Xtandi Prevail results, given the progression free survival data, would it not be more of a competitive threat? The results are still good news for patients. Overall survival is still the gold standard; we are glad they hit statistical significant. We had heard before the results came out that expectations were for an overall survival benefit of 8 months or greater, which would make it important to sequence before Provenge. We realize the 2.2 months could be extended. None of these products is a cure; doctors need multiple agents for their patients. We feel we are in a better position today than we were a couple of weeks ago. There is also increasing evidence of cross-resistance to hormonal agents. So the enthusiasm about hormonal agents is now sobering up.

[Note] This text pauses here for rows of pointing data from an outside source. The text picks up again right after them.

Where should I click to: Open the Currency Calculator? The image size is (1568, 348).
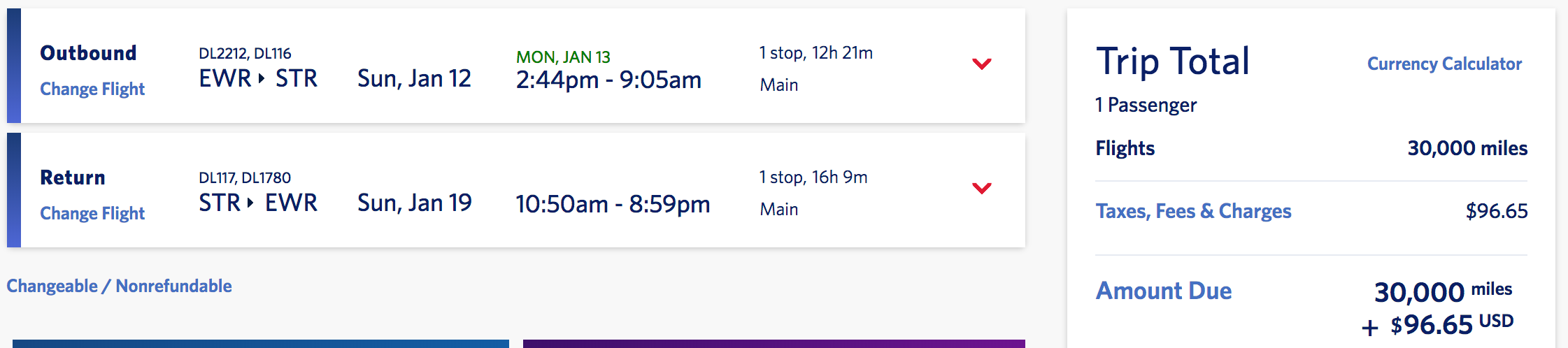(1444, 64)
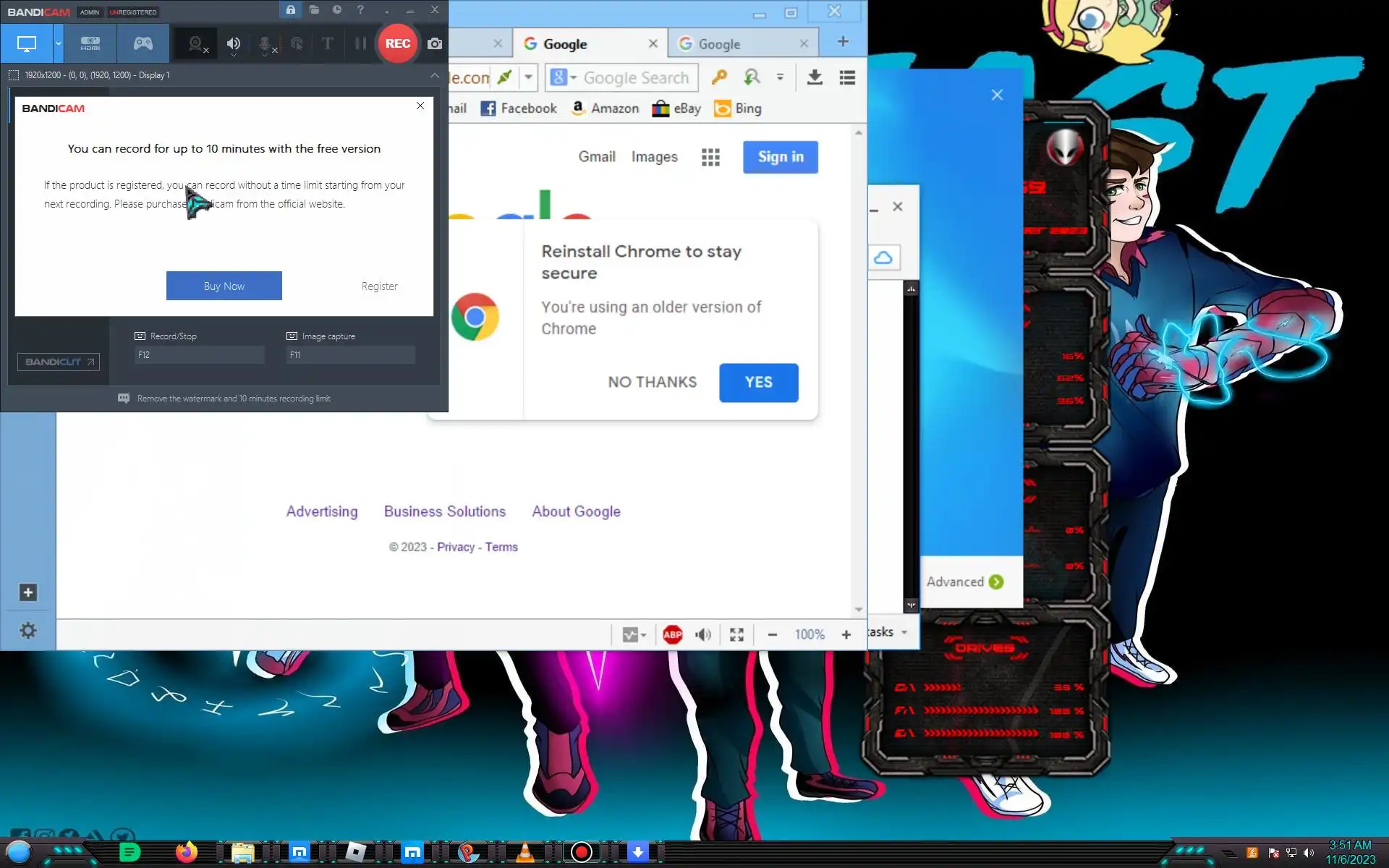Click the Google Search input field
The image size is (1389, 868).
pos(637,77)
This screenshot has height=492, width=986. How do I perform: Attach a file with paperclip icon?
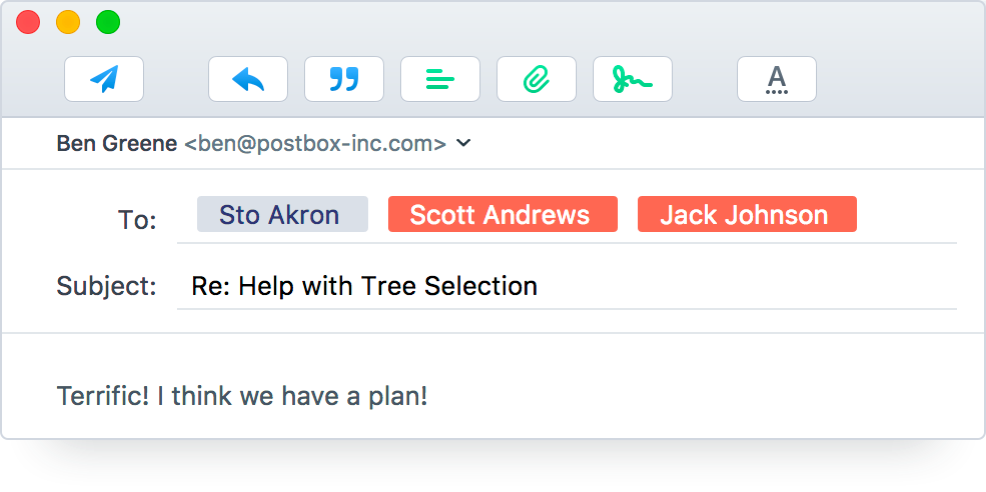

Time frame for expense reduction program? It will start immediately, with full benefit in 6 to 9 months.
Sales vacancies? We have a retention program, these professionals are in high demand. Vacant territories do not perform as well as stable territories. We believe our realignment will help to continue the strong October enrollment trend.
Details of extent of October uptick? They are strong across all key market segments. Partly a result from growing the number of large customers, plus the marketing campaign. We also added hospital reps to call on key academic centers.
Red Cross pull-back on collections for apheresis? Our network continues to improve, which cuts down on the distance patients have to go.
COGs (cost of goods sold)? 30% to 39% going forward, no specific time frame. There is a regulatory pathway for introducing automation.
In stable sales territories, enrollments were up 15% (did not give over what timeframe).
Check point inhibitors? The challenge is getting access to check point inhibitors. We are supporting three investigator initiated trials of inhibitors.
Any plans to change the platform, for instance targeting multiple antigens? We have considered that for some time, and will let you know our plans ...
A majority of patients who enroll progress to infusion.